In July of 2017, Camillo, as well as eight of his co-conspirators, were charged in a 31- count indictment with conspiracy, false statements to a federal agency, engaging in a healthcare fraud scheme, and illegal kickbacks for referrals. According to the indictment, the defendants conducted an elaborate scheme wherein they paid illegal kickbacks to marketers for sending biological samples to their laboratories. Camillo’s labs would then bill Medicare and Medicaid for lab testing services, and Camillo would split the profits between himself and his marketers. Some specimens were reimbursed at over $600 per sample, amounting to millions of dollars in illegal profits. Because both Medicaid and Medicare only reimburse for tests ordered by an appropriate medical provider, the defendants utilized doctors who were willing to put their names on the test orders without ever actually seeing the patient. In fact, some doctors claimed that they did not know their names were being put on the testing orders at all. Many of these samples were obtained at churches and public fairs.

The anti-kickback statute prohibits exchanging anything of value for referrals of services which are payable by federal programs, including Medicaid and Medicare. There are safe-harbors that permit limited defined business relationships; however, in 2018, Congress passed the Eliminating Kickbacks in Recovery Act of 2018 (“EKRA”). This statute prohibits the exchange of anything of value for many types of referrals to laboratories, as well as other enumerated healthcare entities. EKRA does not limit its scope to government payors—instead, EKRA applies to all healthcare benefit programs, which includes private as well as public Medicaid and Medicare plans.

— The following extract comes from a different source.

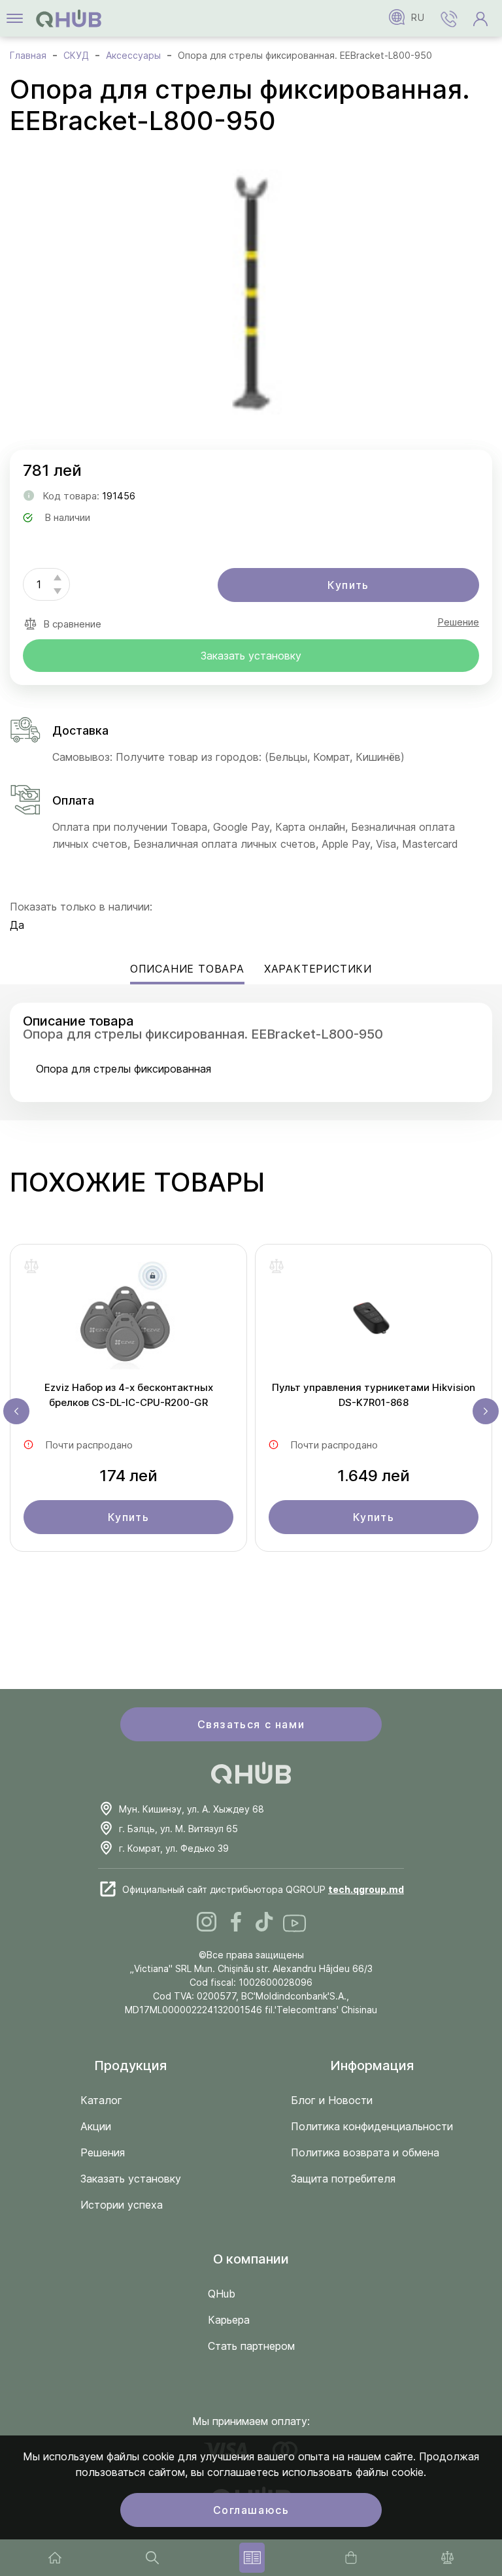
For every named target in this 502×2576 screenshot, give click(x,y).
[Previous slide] (16, 1411)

In March of 2018, Camillo pled guilty to 30 charges pursuant to a plea agreement with the government. In that plea agreement, Camillo admitted that his presumptive sentencing guidelines range under the U.S. sentencing guidelines was at least 70 months. However, court filings revealed that Camillo agreed to testify at the trials of his co-conspirators, which is, ostensibly, why he received a sentence less than half of his pre-cooperation sentencing guidelines range. All of Camillo’s co-conspirators were convicted of felonies and received sentences ranging from imprisonment to house arrest, along with hefty monetary penalties.

Camillo’s status as the lead-named defendant in this case is evidence that the government considered him to be the ringleader of this conspiracy. However, that he was used by the government to testify against presumably less culpable co-conspirators is telling of the government’s significant interest in prosecuting participants in illegal laboratory marketing agreements to the fullest extent of the law—regardless of the optics of using those most culpable to make cases against those who are less culpable. Expect DOJ’s increased commitment to clinical laboratory fraud prosecution to result in more robust federal investigations to come, especially with the expanded jurisdiction it has over clinical laboratories, emanating from EKRA.